1989’s measure reiterated the terms of 1967’s UNSC resolution 242 which demanded Israel withdraw from the lands it seized in the Six-Day War and guarantee Palestine access to the seas and waterways–which Israel’s ongoing blockade of Gaza flagrantly violates.

Commensurate with these resolutions, 135 of the UN’s 193 member states (70%) already recognize Palestine; the only holdouts are Canada, Australia, the United States and most of Western Europe—although Europeans are increasingly coming around as well. The international consensus is beyond doubt, the UN statutes are similarly clear: Palestine is a state.

In contrast to this overwhelming support for Palestinian statehood, the resolutions partitioning the British mandate into two countries, and later recognizing Israel, barely achieved the required two-thirds threshold in the General Assembly.

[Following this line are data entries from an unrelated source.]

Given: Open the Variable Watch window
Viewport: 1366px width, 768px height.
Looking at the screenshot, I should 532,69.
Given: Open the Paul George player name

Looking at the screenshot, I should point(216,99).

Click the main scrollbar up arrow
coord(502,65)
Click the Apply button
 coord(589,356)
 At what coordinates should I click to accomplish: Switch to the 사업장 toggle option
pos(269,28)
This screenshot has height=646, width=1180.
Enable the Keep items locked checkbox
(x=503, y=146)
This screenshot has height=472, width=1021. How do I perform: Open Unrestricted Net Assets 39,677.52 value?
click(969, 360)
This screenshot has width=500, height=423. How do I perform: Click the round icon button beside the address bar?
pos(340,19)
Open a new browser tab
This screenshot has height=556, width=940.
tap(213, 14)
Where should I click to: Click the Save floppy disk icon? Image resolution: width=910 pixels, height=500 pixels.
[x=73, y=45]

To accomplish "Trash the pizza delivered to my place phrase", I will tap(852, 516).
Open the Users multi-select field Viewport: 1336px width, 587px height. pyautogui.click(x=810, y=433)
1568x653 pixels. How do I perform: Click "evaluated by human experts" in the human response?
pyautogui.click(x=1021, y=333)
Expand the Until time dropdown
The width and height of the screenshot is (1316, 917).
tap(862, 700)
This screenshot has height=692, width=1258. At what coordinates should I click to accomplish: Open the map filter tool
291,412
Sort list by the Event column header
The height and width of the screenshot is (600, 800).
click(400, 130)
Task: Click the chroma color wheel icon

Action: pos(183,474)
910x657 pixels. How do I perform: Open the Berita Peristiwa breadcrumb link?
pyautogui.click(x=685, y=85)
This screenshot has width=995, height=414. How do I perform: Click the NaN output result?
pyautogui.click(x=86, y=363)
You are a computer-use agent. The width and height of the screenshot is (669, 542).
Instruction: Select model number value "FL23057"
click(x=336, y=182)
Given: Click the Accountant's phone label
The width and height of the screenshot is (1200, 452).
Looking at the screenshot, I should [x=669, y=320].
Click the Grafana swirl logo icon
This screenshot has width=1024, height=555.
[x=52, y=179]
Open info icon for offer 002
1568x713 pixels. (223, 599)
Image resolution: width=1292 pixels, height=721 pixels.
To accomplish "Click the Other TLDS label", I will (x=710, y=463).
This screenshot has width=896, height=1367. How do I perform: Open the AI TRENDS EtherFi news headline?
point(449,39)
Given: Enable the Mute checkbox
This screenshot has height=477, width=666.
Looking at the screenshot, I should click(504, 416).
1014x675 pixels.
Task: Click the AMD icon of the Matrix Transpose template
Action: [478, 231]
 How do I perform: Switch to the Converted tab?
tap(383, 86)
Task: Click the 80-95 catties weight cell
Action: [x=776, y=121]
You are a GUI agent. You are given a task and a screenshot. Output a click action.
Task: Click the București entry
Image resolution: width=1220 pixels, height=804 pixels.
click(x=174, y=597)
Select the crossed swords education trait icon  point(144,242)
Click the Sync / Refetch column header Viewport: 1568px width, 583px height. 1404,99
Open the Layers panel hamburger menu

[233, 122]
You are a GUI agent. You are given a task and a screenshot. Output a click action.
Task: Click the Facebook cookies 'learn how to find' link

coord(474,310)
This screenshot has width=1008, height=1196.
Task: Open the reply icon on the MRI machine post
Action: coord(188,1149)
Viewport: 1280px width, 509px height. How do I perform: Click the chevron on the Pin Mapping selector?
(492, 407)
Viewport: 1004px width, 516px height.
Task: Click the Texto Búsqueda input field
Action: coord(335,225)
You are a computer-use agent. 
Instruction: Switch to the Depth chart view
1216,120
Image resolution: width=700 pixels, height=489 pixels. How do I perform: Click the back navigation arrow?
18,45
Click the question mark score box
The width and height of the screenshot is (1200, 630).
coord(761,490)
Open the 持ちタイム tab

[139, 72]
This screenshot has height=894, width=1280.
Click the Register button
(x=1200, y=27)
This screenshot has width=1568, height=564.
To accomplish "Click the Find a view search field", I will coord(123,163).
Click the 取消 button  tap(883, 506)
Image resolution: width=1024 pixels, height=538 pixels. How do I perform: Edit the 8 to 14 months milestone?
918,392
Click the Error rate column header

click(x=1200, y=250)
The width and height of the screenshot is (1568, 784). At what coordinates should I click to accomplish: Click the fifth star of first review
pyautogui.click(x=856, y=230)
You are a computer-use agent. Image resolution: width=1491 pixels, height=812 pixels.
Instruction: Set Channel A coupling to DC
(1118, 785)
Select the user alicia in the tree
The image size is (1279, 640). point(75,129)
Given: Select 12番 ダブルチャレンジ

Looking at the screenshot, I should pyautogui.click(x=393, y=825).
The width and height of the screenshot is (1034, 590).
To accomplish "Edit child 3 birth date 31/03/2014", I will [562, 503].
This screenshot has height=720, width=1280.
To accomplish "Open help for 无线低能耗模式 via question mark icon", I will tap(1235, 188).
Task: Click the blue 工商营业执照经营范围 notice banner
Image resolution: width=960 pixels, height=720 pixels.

UNGA resolution 181 (II) which divided the British mandate was narrowly approved with 33 voting in favor, 13 opposed and 10 abstentions. UNGA resolution 273 which granted Israel membership in the United Nations similarly squeaked by with 37 in favor, 12 opposed, and 9 abstaining—albeit under the conditions that it return all territories not accorded them by UNGA resolution 181 (II), provide the right to return for Palestinians displaced by the war, guarantee equal rights to all citizens regardless of race or religion and abide by subsequent U.N. resolutions. Needless to say Israel has and continues to unapologetically violate every single one of these precepts, thereby voiding the terms of their membership in United Nations.

Moreover, unlike the votes recognizing Palestine, the resolutions establishing Israel were passed prior to de-colonialization, when the Assembly was about one-fourth of its current size, comprised primarily of the United States, Western Europe and their client states in Latin America. This makes the notion that the vote represented an international will or consensus extremely problematic—even if the measures had won by large majorities instead of their historical reality of barely making it through.

Neither resolution could have passed if the rest of the world had a say. Post-decolonization Israel has emerged as the world’s #1 violator of U.N. resolutions–be they from the General Assembly or even the Security Councilpursuing nuclear weapons, illegally seizing land and resources, carrying out devastating attacks on civilian populations and infrastructure, as well as institutionalizing  discrimination of Palestinians both within its legal borders and in the occupied territories.

But despite this contemptuous disregard for international rules and norms, the United Nations has been prevented from any kind of substantive response by the U.S. veto— exercised 41 times on Israel’s behalf since 1972.